BRIEF: Each line from the first entry to the line with "Given: Click the", both included, is to be returned unchanged, with any pictures dropped.

[Saved entries]

....

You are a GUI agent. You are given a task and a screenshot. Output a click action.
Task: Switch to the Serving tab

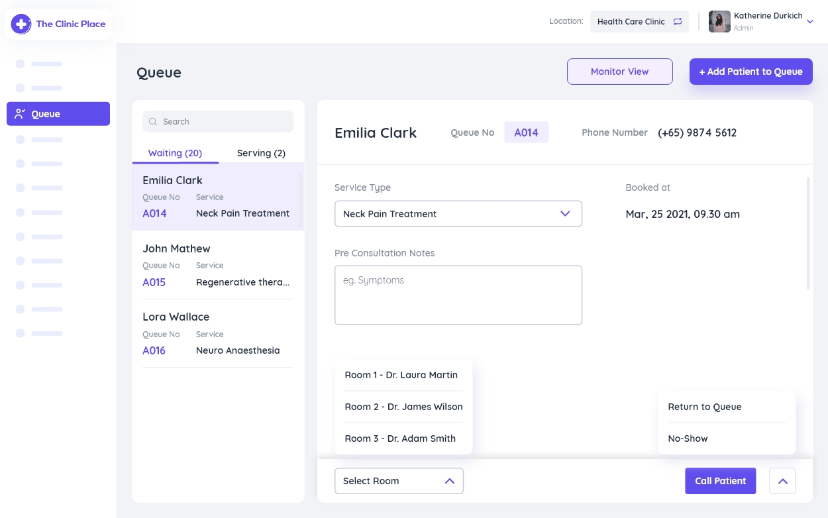point(261,153)
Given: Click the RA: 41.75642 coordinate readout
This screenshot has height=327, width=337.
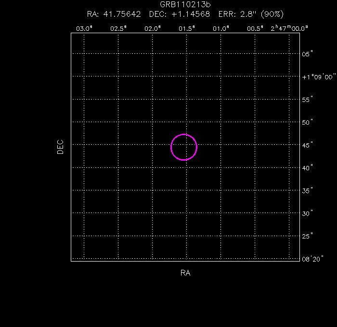Looking at the screenshot, I should 114,14.
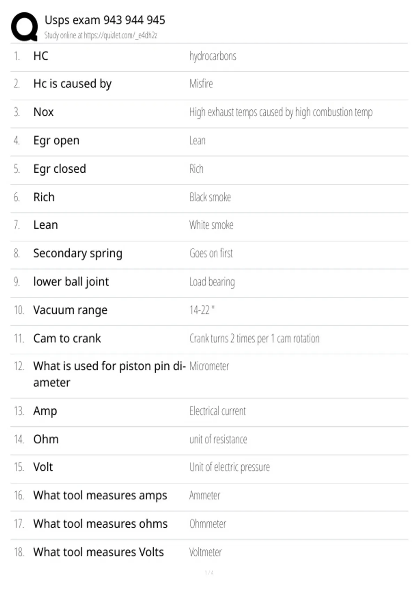Viewport: 418px width, 592px height.
Task: Click the title Usps exam 943 944 945
Action: coord(105,20)
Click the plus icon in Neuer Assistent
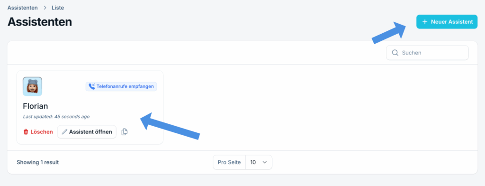485x186 pixels. [x=425, y=22]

....

RESPONSE BOX:
You are a GUI agent. You are given a task and a screenshot. Output a click action.
Task: Switch to the Serving tab

point(261,153)
Given: Click the RA: 41.75642 coordinate readout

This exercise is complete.